May 26, 2021

Clinical Nurse Specialist’s passion for health-care education helps patients gain wider access to advance pain treatments

UCalgary Nursing alumna Patrycja Vaid, MN’15, BN’06 works for the Acute Pain Service at Alberta Health Services
Patrycja Vaid BN'06, Clinical Nurse Specialist, Acute Pain Service, AHS
Patrycja Vaid BN'06, Clinical Nurse Specialist, Acute Pain Service, AHS Courtesy of Alberta Health Services

As a Clinical Nurse Specialist (CNS) working for the Acute Pain Service (APS) with Alberta Health Services (AHS), Patrycja Vaid MN’15, BN’06, gets to impact the health of individuals and populations through policy, education, leadership and research in addition to her clinical and consultative work.

In 2011, Vaid most significantly led the charge behind a system-level change that allowed nurses to administer low-dose ketamine infusions for pain control on medical and surgical units throughout Calgary hospitals. Even though it could reduce overall opioid use, there was initial resistance to the change as most thought it would require more bedside monitoring.

“The nursing practice of administering analgesic infusions such as ketamine was historically obstructed by a cardiac-monitoring requirement which was not based on any evidence, and, unfortunately, patients were suffering as a result,” Vaid explains.

Working with a multidisciplinary team, Vaid created new protocols and initiatives that allowed nurses to implement these infusions. She even made education more accessible to AHS staff and the protocol has since been adapted provincially as well as inspired other centres across North America to implement similar practices. In 2020, she was named one of Avenue Magazine’s Top 40 under 40 for this contribution to the city and province.

“We specialize in post-operative and cancer pain, trauma pain and complex pain,” she says. “You have surgery or you have a car accident or something happened to you - we become involved because the pain is difficult to manage or you need an advanced pain treatment to help.

"The experiences and encounters I have in the clinical setting help shape the decisions and recommendations I make for populations on a larger scale. It’s this wonderful job of micro meeting macro, meets micro, meets macro and that goes over and over.” 

Vaid says she enjoys thinking and working systematically to make a large impact to the health of many. As a CNS, she’s initiated and organized annual Pain Awareness Education Days for health-care workers and created online interactive resources related to pain management.

Clinical Nurse Specialist - 'It's kind of like a five-in-one job"

Despite the breadth and scope of a CNS, Vaid says it’s still an advanced practice nursing role that not many people know about and she estimates there are maybe only 60 to 70 clinical nurse specialists that AHS employs across Alberta.

“It's one of the most rewarding jobs that I've had so far because it brings together different components: you have your direct patient care, you have consultation and then you have things like leadership where you're looking at policy work,” says Vaid adding that she also gets to focus on research and education and teaching too. “It's kind of like a five-in-one job.

“I hope that this role is expanded upon again in the future and the added value of having an MN degree allows for bringing evidence-based nursing practice to the forefront.”
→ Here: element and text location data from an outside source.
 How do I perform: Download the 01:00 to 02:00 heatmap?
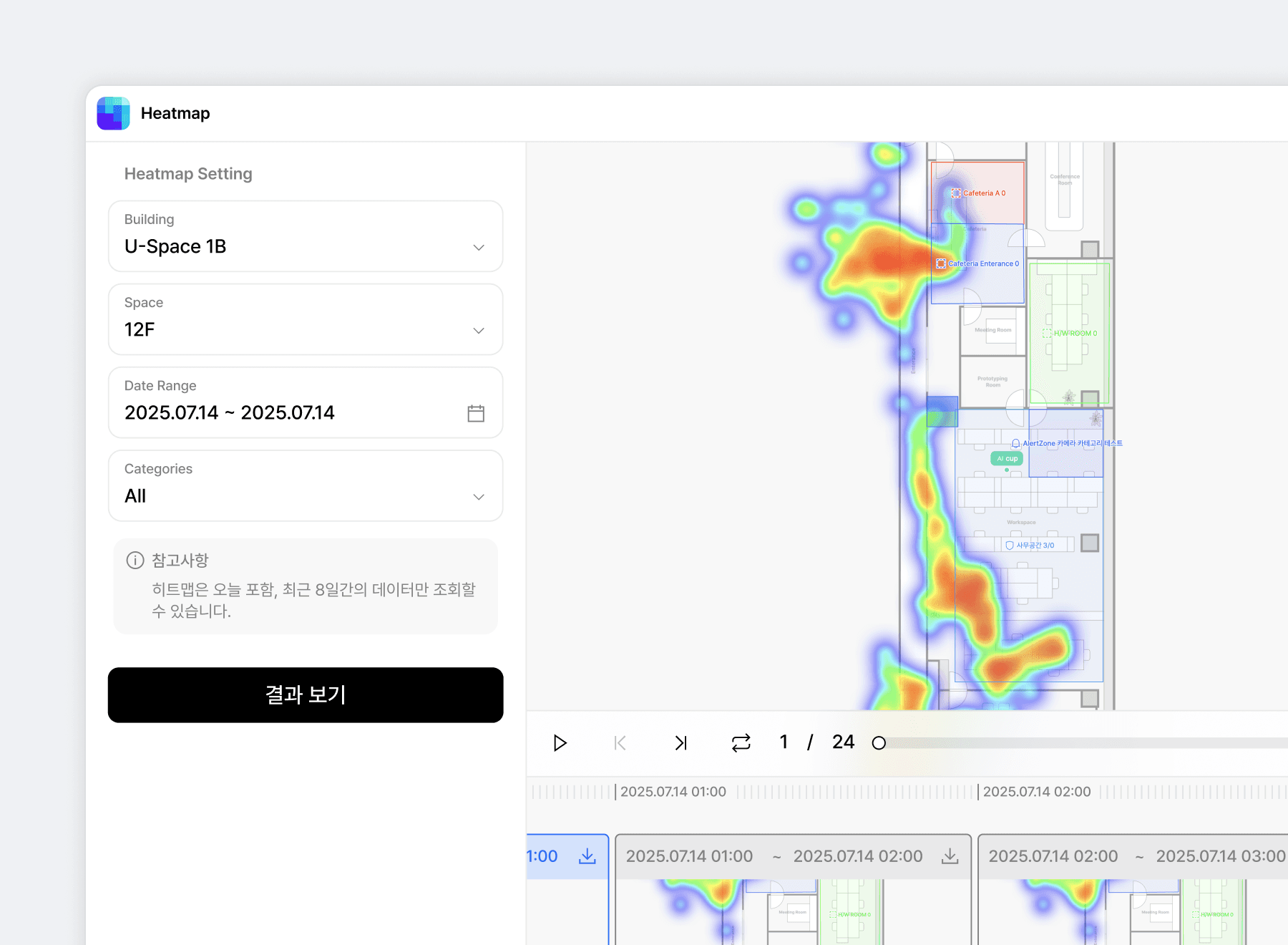click(950, 856)
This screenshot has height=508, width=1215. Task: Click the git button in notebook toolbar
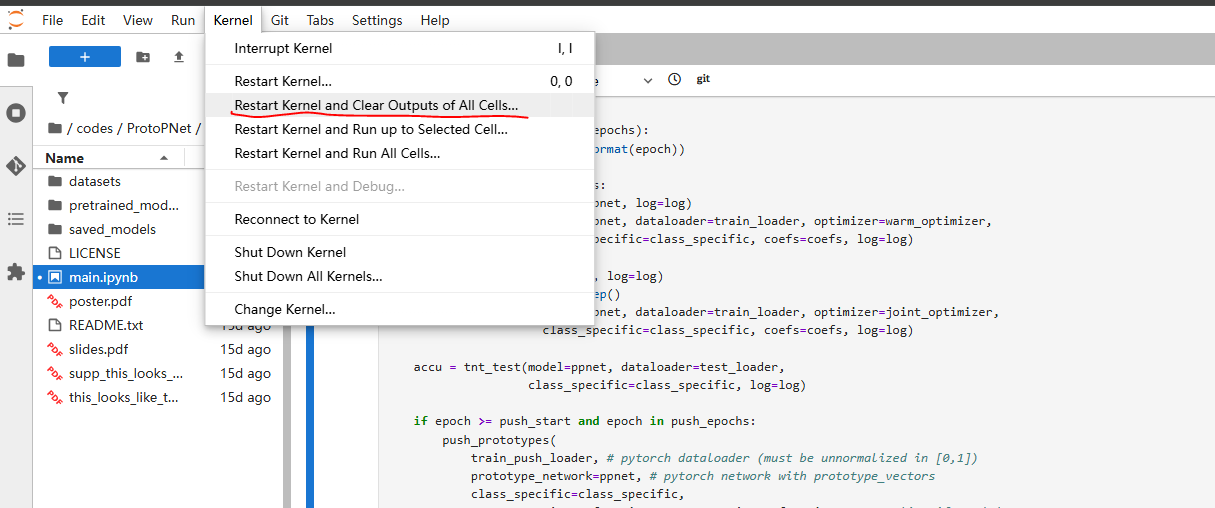(x=703, y=80)
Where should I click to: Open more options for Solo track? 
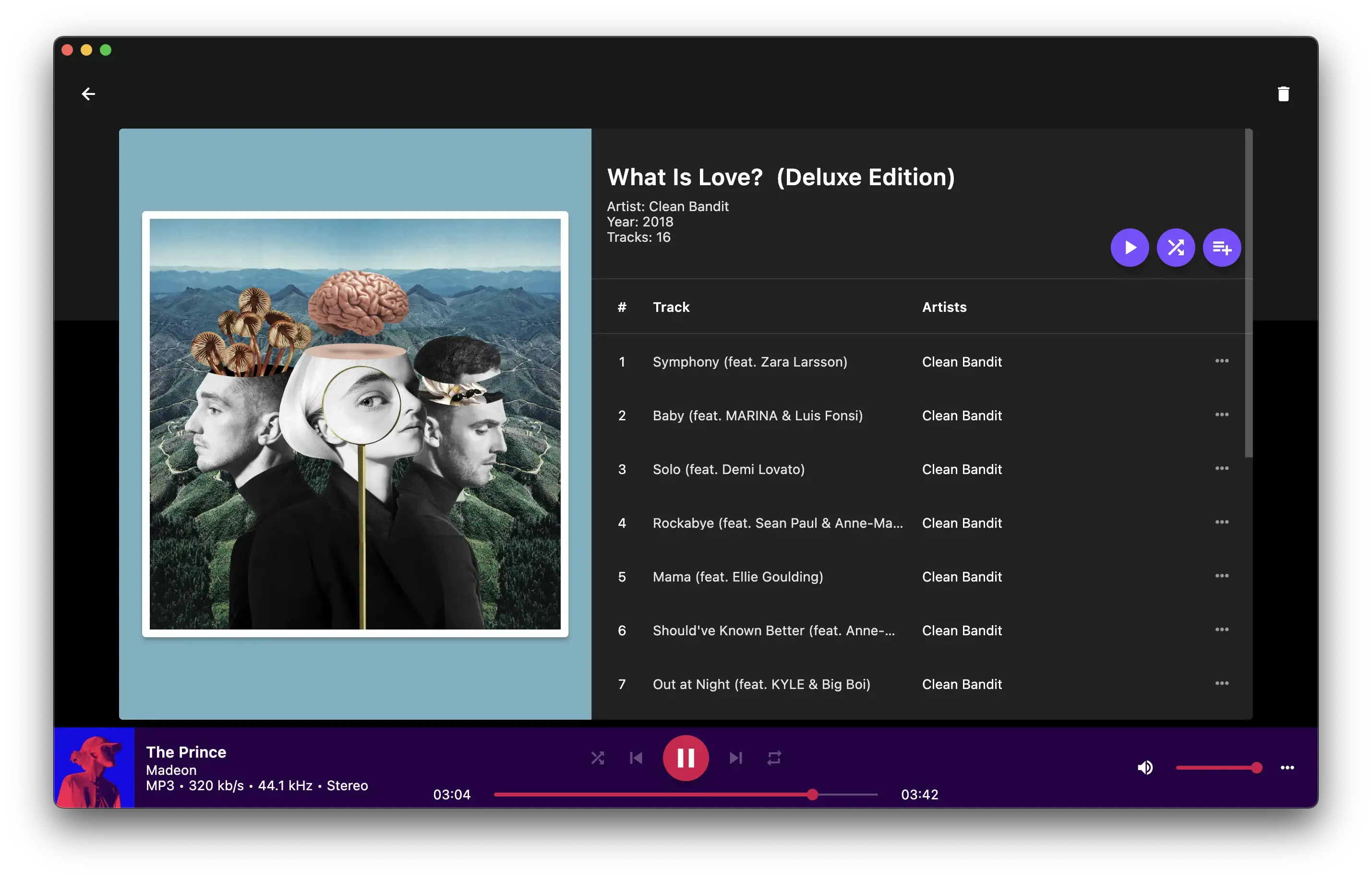click(x=1221, y=468)
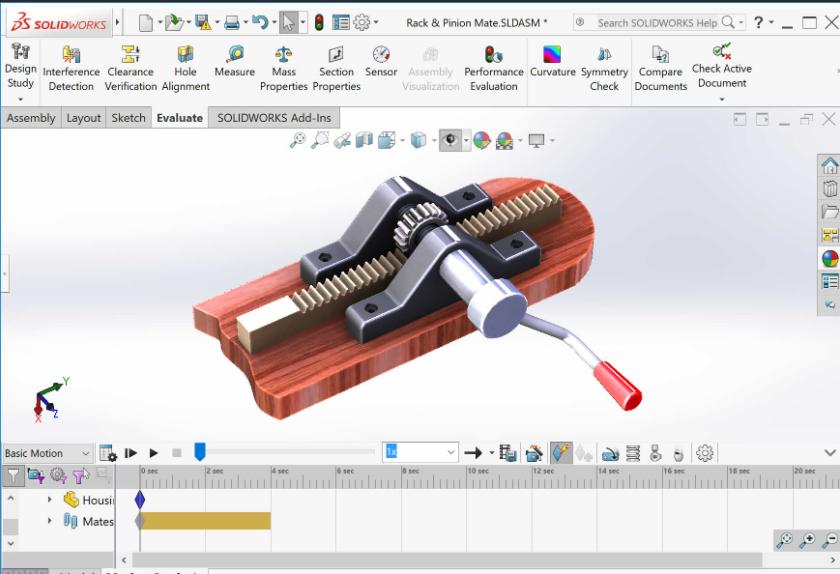The height and width of the screenshot is (574, 840).
Task: Open the Interference Detection tool
Action: [x=71, y=69]
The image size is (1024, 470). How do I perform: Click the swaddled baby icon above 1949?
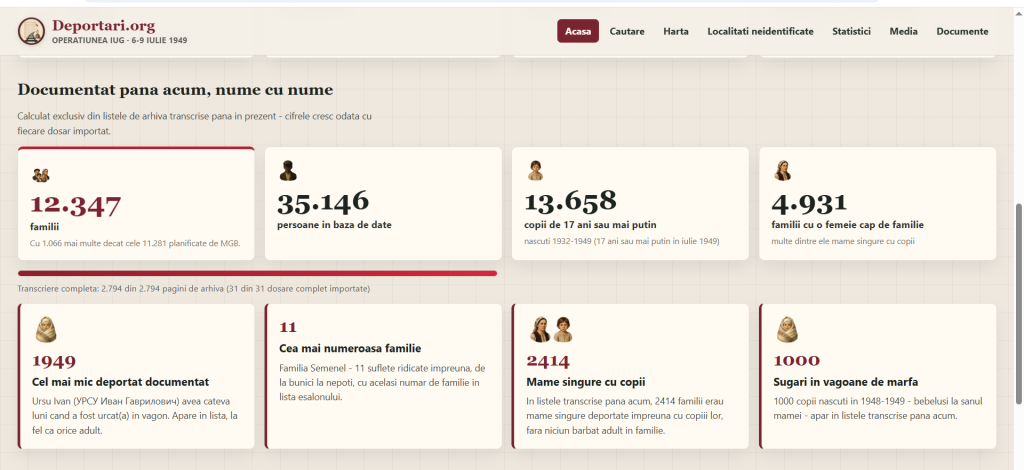pos(45,330)
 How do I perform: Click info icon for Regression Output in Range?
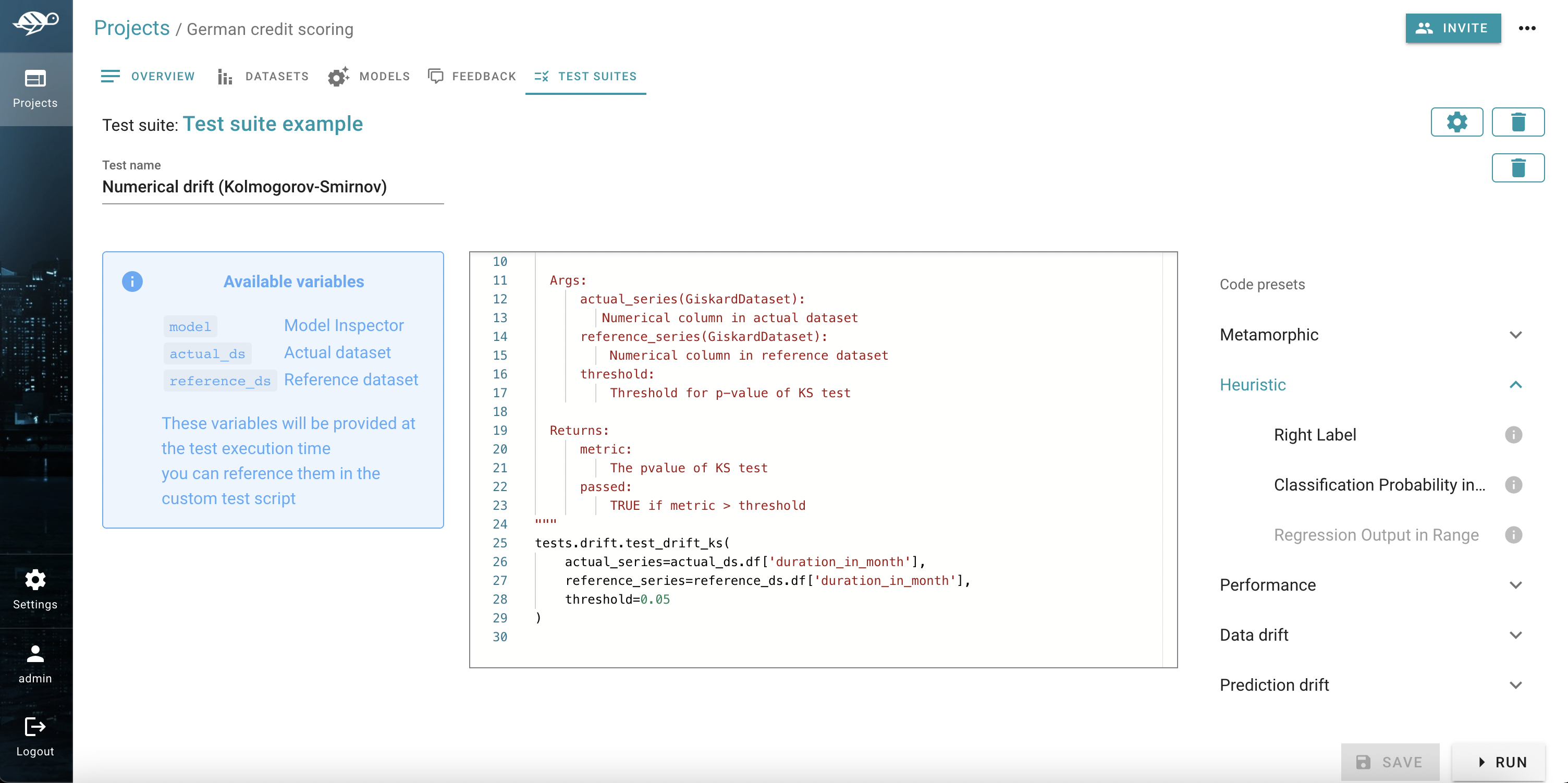pyautogui.click(x=1513, y=534)
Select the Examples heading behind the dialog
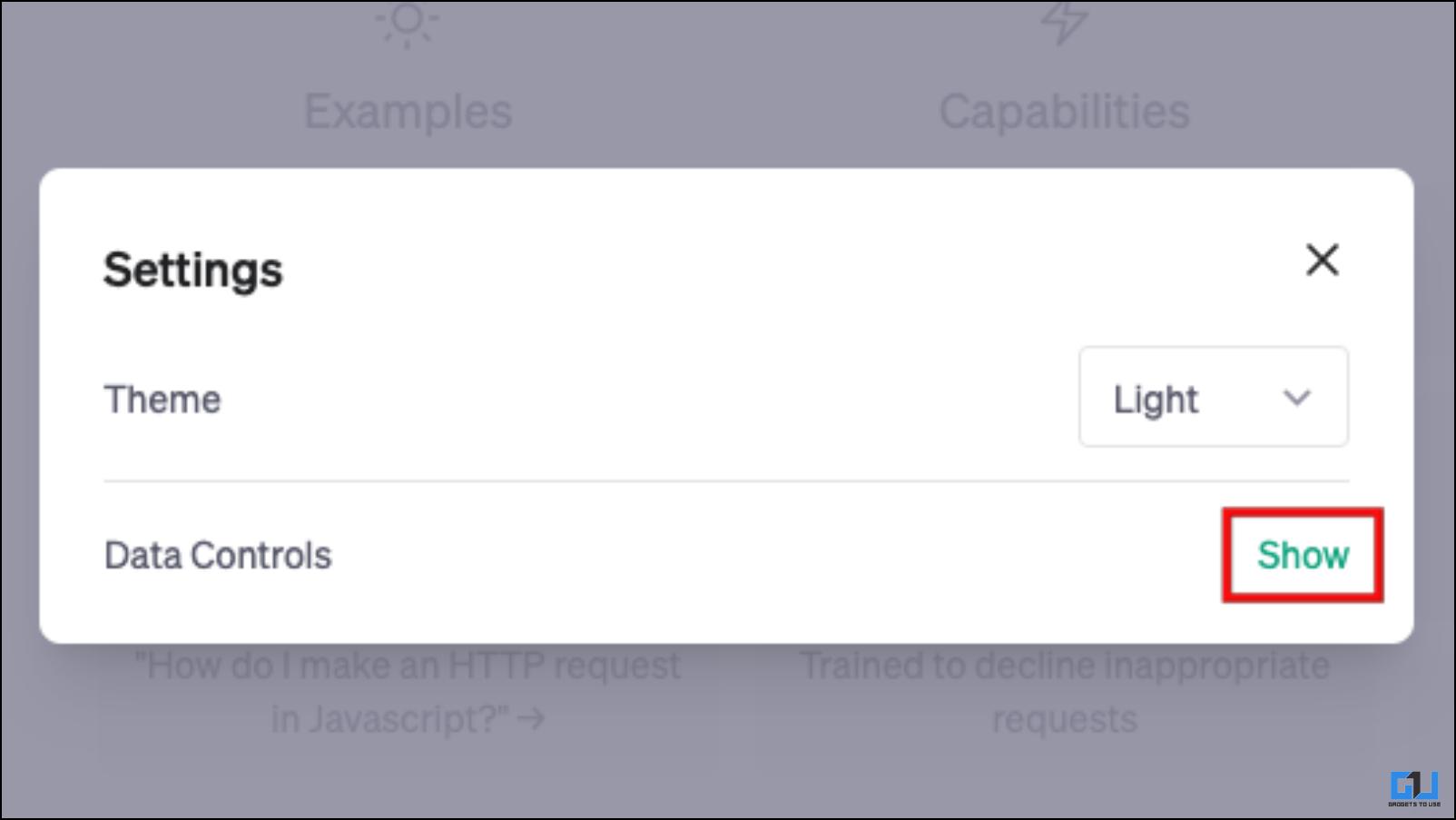1456x820 pixels. click(408, 112)
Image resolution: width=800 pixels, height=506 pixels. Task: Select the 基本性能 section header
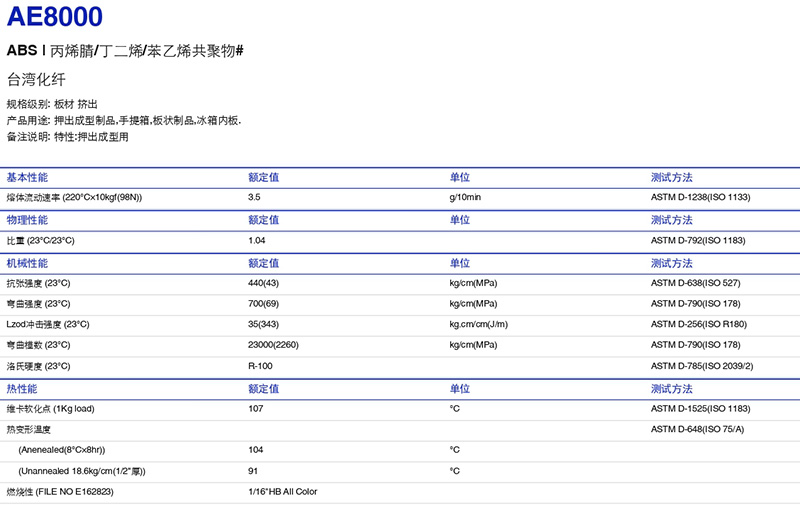[27, 177]
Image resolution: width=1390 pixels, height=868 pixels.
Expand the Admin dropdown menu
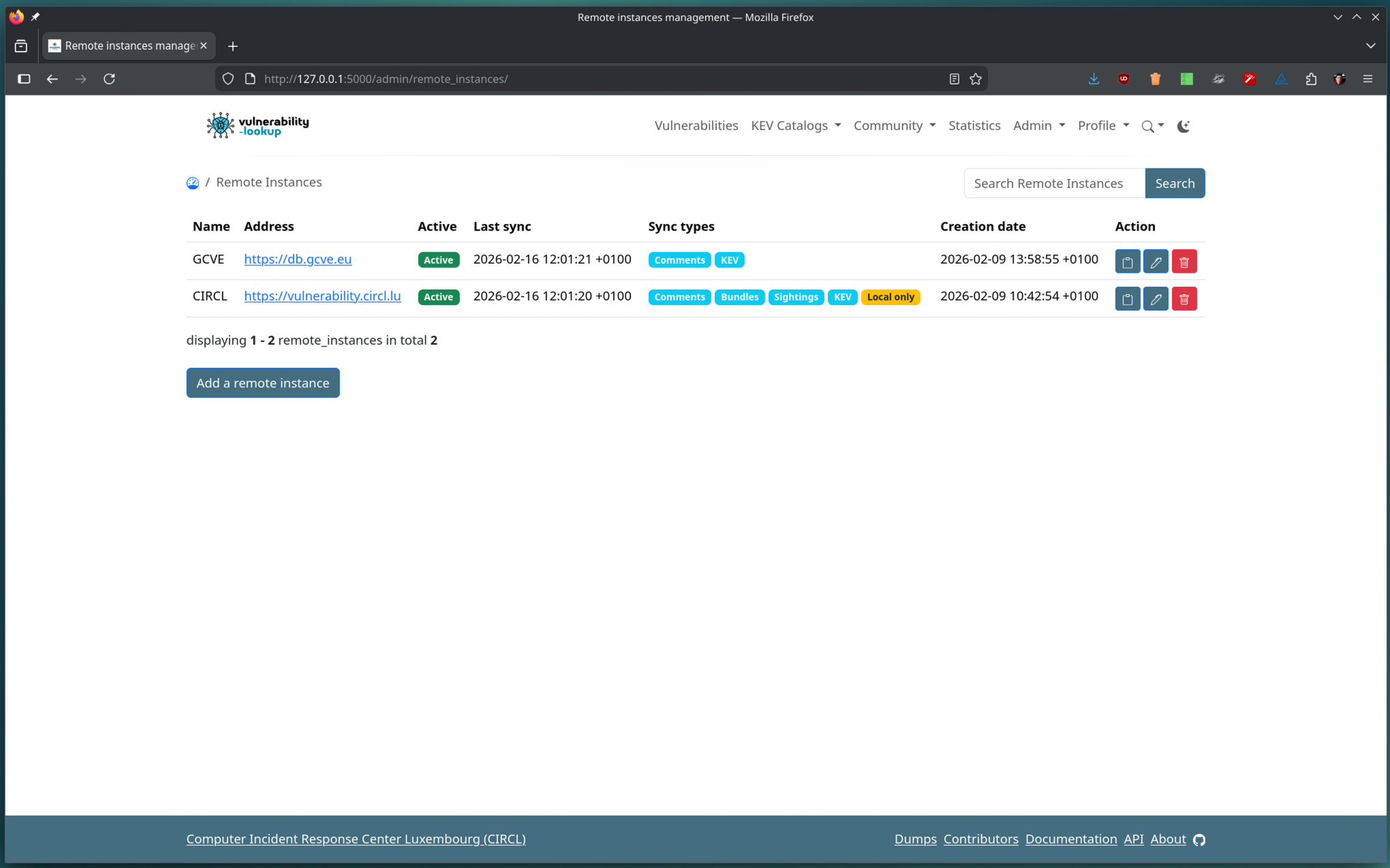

Vaid describes her entry into nursing as something less than traditional. She started off postsecondary schooling in management and economics but switched to nursing because she was drawn to the sciences and the shiftwork and travel aspects of being a registered nurse appealed to her. “For my final focus, I chose the ICU setting and it wasn't until my last shift as a nursing student that I remember walking out of the ICU thinking this is where I need to be a nurse. This is where I belong.”

The many other nursing roles she’s held throughout her career include being a nursing attendant, undergraduate and graduate nurse at Carewest, a stint in Baltimore as a staff nurse working in the CCU and ICU and working as an undergraduate, graduate and RN in internal medicine, CVICU, ICU and CCU in Calgary at both Foothills and Rockyview. She also worked at UCalgary Nursing as a sessional instructor and simulation clinician at the then-newly opened Clinical Simulation Learning Centre from 2008 to 2011. It was during that time on campus that she also found the flexibility to pursue her MN degree at UCalgary.

“It's funny how these little doors open and you walk through them and you never know what that opportunity brings you. With nursing, there could be so many different things that are part of your role.”

Vaid says there are many opportunities for nurses and advises new grads entering the workforce that “we work in amazing places with tons of helpful people and remember that we're in a helpful profession so asking for help is always welcome and encouraged.

“No matter what, it's going to be overwhelming and until you find where you feel like you need to be, it will be hard. You just have to find the place that you need to be. And you'll know it when you get there.”